◆ What to work on:
Return the data that follows exactly, with each line intact.
[Start of Attachment]
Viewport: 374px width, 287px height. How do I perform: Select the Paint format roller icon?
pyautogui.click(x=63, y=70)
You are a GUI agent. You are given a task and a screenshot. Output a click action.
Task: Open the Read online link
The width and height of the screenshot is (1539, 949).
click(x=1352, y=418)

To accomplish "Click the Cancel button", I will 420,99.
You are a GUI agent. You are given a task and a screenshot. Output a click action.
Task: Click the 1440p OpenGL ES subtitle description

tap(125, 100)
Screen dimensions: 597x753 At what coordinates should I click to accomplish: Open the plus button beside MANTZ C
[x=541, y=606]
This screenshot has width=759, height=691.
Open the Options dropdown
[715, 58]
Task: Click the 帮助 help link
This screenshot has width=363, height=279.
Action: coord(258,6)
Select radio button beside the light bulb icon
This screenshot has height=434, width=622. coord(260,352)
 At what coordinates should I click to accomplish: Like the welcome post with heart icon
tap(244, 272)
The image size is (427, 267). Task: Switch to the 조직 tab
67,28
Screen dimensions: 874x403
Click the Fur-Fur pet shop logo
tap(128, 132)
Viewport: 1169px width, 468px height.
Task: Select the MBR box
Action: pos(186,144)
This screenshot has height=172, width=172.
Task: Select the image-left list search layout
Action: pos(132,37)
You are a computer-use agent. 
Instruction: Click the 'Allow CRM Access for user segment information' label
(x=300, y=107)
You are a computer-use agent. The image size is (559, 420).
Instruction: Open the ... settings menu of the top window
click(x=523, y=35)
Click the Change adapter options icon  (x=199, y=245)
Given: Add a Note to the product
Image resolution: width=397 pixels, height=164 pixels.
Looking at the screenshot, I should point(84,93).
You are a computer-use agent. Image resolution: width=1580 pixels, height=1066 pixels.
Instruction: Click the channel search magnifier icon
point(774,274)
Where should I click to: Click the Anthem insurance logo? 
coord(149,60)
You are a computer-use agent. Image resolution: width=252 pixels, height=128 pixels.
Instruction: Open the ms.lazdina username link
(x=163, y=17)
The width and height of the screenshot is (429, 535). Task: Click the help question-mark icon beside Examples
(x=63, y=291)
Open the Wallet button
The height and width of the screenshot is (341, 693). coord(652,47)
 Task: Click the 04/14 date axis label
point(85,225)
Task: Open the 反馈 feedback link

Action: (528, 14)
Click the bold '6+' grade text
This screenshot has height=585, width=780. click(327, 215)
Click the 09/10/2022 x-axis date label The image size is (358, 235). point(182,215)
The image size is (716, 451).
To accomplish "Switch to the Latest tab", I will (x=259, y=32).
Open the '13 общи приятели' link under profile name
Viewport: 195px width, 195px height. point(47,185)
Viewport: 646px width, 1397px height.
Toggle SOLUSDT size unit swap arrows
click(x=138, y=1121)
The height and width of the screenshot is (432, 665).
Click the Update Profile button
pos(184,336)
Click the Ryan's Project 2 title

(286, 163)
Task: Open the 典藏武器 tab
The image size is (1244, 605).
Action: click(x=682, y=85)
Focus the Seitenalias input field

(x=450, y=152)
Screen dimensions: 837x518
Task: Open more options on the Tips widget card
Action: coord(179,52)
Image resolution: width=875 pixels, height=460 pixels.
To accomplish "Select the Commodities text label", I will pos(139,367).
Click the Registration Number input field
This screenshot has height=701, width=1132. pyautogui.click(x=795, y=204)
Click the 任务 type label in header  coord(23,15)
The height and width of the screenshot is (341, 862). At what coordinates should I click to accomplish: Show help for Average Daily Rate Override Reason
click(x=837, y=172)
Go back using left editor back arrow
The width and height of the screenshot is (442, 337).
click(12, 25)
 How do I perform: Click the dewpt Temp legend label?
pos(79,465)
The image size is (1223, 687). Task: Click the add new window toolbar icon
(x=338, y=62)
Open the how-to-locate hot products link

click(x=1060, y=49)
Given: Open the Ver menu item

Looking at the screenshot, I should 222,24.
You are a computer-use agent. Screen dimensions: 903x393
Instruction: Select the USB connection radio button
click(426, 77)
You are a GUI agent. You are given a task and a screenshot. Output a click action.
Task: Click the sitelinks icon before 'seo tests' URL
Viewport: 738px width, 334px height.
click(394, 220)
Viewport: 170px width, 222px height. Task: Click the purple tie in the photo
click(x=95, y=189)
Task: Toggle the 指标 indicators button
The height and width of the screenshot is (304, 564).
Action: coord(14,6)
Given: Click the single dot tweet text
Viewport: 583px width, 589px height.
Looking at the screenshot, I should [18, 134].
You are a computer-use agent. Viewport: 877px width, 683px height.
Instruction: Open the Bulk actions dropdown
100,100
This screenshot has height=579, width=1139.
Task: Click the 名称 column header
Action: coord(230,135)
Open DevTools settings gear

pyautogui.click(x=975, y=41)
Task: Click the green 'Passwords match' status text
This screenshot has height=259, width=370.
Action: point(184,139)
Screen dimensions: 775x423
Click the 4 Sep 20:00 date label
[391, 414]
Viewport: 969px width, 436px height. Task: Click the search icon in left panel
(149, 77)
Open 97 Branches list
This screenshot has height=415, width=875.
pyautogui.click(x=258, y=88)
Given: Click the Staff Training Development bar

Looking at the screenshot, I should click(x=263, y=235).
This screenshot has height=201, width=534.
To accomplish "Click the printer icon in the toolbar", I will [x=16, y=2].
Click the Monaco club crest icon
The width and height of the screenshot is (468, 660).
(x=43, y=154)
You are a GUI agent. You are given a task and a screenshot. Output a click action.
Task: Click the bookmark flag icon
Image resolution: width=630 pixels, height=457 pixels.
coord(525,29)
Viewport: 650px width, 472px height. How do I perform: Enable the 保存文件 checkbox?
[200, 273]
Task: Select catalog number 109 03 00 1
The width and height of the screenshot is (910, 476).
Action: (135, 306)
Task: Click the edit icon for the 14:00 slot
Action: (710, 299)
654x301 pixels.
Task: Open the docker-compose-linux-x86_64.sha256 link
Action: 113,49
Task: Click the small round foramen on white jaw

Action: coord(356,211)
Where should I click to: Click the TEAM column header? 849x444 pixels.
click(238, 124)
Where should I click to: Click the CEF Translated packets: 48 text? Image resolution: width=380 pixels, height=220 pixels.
[End of Attachment]
◆ Answer to this exercise:
Viewport: 374px width, 287px height. How do I perform: Select the Paint format roller icon?
pyautogui.click(x=63, y=70)
You are a GUI agent. You are given a task and a screenshot. Output a click action.
Task: Open the Read online link
The width and height of the screenshot is (1539, 949).
click(x=1352, y=418)

To accomplish "Click the Cancel button", I will 420,99.
You are a GUI agent. You are given a task and a screenshot. Output a click action.
Task: Click the 1440p OpenGL ES subtitle description

tap(125, 100)
Screen dimensions: 597x753 At what coordinates should I click to accomplish: Open the plus button beside MANTZ C
[x=541, y=606]
This screenshot has width=759, height=691.
Open the Options dropdown
[715, 58]
Task: Click the 帮助 help link
This screenshot has width=363, height=279.
Action: coord(258,6)
Select radio button beside the light bulb icon
This screenshot has height=434, width=622. coord(260,352)
 At what coordinates should I click to accomplish: Like the welcome post with heart icon
tap(244, 272)
The image size is (427, 267). Task: Switch to the 조직 tab
67,28
Screen dimensions: 874x403
Click the Fur-Fur pet shop logo
tap(128, 132)
Viewport: 1169px width, 468px height.
Task: Select the MBR box
Action: pos(186,144)
This screenshot has height=172, width=172.
Task: Select the image-left list search layout
Action: pos(132,37)
You are a computer-use agent. 
Instruction: Click the 'Allow CRM Access for user segment information' label
(x=300, y=107)
You are a computer-use agent. The image size is (559, 420).
Instruction: Open the ... settings menu of the top window
click(x=523, y=35)
Click the Change adapter options icon  (x=199, y=245)
Given: Add a Note to the product
Image resolution: width=397 pixels, height=164 pixels.
Looking at the screenshot, I should point(84,93).
You are a computer-use agent. Image resolution: width=1580 pixels, height=1066 pixels.
Instruction: Click the channel search magnifier icon
point(774,274)
Where should I click to: Click the Anthem insurance logo? 
coord(149,60)
You are a computer-use agent. Image resolution: width=252 pixels, height=128 pixels.
Instruction: Open the ms.lazdina username link
(x=163, y=17)
The width and height of the screenshot is (429, 535). Task: Click the help question-mark icon beside Examples
(x=63, y=291)
Open the Wallet button
The height and width of the screenshot is (341, 693). coord(652,47)
 Task: Click the 04/14 date axis label
point(85,225)
Task: Open the 反馈 feedback link

Action: (528, 14)
Click the bold '6+' grade text
This screenshot has height=585, width=780. click(327, 215)
Click the 09/10/2022 x-axis date label The image size is (358, 235). point(182,215)
The image size is (716, 451).
To accomplish "Switch to the Latest tab", I will (x=259, y=32).
Open the '13 общи приятели' link under profile name
Viewport: 195px width, 195px height. point(47,185)
Viewport: 646px width, 1397px height.
Toggle SOLUSDT size unit swap arrows
click(x=138, y=1121)
The height and width of the screenshot is (432, 665).
Click the Update Profile button
pos(184,336)
Click the Ryan's Project 2 title

(286, 163)
Task: Open the 典藏武器 tab
The image size is (1244, 605).
Action: click(x=682, y=85)
Focus the Seitenalias input field

(x=450, y=152)
Screen dimensions: 837x518
Task: Open more options on the Tips widget card
Action: coord(179,52)
Image resolution: width=875 pixels, height=460 pixels.
To accomplish "Select the Commodities text label", I will pos(139,367).
Click the Registration Number input field
This screenshot has height=701, width=1132. pyautogui.click(x=795, y=204)
Click the 任务 type label in header  coord(23,15)
The height and width of the screenshot is (341, 862). At what coordinates should I click to accomplish: Show help for Average Daily Rate Override Reason
click(x=837, y=172)
Go back using left editor back arrow
The width and height of the screenshot is (442, 337).
click(12, 25)
 How do I perform: Click the dewpt Temp legend label?
pos(79,465)
The image size is (1223, 687). Task: Click the add new window toolbar icon
(x=338, y=62)
Open the how-to-locate hot products link

click(x=1060, y=49)
Given: Open the Ver menu item

Looking at the screenshot, I should 222,24.
You are a computer-use agent. Screen dimensions: 903x393
Instruction: Select the USB connection radio button
click(426, 77)
You are a GUI agent. You are given a task and a screenshot. Output a click action.
Task: Click the sitelinks icon before 'seo tests' URL
Viewport: 738px width, 334px height.
click(394, 220)
Viewport: 170px width, 222px height. Task: Click the purple tie in the photo
click(x=95, y=189)
Task: Toggle the 指标 indicators button
The height and width of the screenshot is (304, 564).
Action: coord(14,6)
Given: Click the single dot tweet text
Viewport: 583px width, 589px height.
Looking at the screenshot, I should [18, 134].
You are a computer-use agent. Viewport: 877px width, 683px height.
Instruction: Open the Bulk actions dropdown
100,100
This screenshot has height=579, width=1139.
Task: Click the 名称 column header
Action: coord(230,135)
Open DevTools settings gear

pyautogui.click(x=975, y=41)
Task: Click the green 'Passwords match' status text
This screenshot has height=259, width=370.
Action: point(184,139)
Screen dimensions: 775x423
Click the 4 Sep 20:00 date label
[391, 414]
Viewport: 969px width, 436px height. Task: Click the search icon in left panel
(149, 77)
Open 97 Branches list
This screenshot has height=415, width=875.
pyautogui.click(x=258, y=88)
Given: Click the Staff Training Development bar

Looking at the screenshot, I should click(x=263, y=235).
This screenshot has height=201, width=534.
To accomplish "Click the printer icon in the toolbar", I will [x=16, y=2].
Click the Monaco club crest icon
The width and height of the screenshot is (468, 660).
(x=43, y=154)
You are a GUI agent. You are given a task and a screenshot. Output a click action.
Task: Click the bookmark flag icon
Image resolution: width=630 pixels, height=457 pixels.
coord(525,29)
Viewport: 650px width, 472px height. How do I perform: Enable the 保存文件 checkbox?
[200, 273]
Task: Select catalog number 109 03 00 1
The width and height of the screenshot is (910, 476).
Action: (135, 306)
Task: Click the edit icon for the 14:00 slot
Action: (710, 299)
654x301 pixels.
Task: Open the docker-compose-linux-x86_64.sha256 link
Action: 113,49
Task: Click the small round foramen on white jaw

Action: coord(356,211)
Where should I click to: Click the TEAM column header? 849x444 pixels.
click(238, 124)
Where should I click to: Click the CEF Translated packets: 48 text? Image resolution: width=380 pixels, height=220 pixels.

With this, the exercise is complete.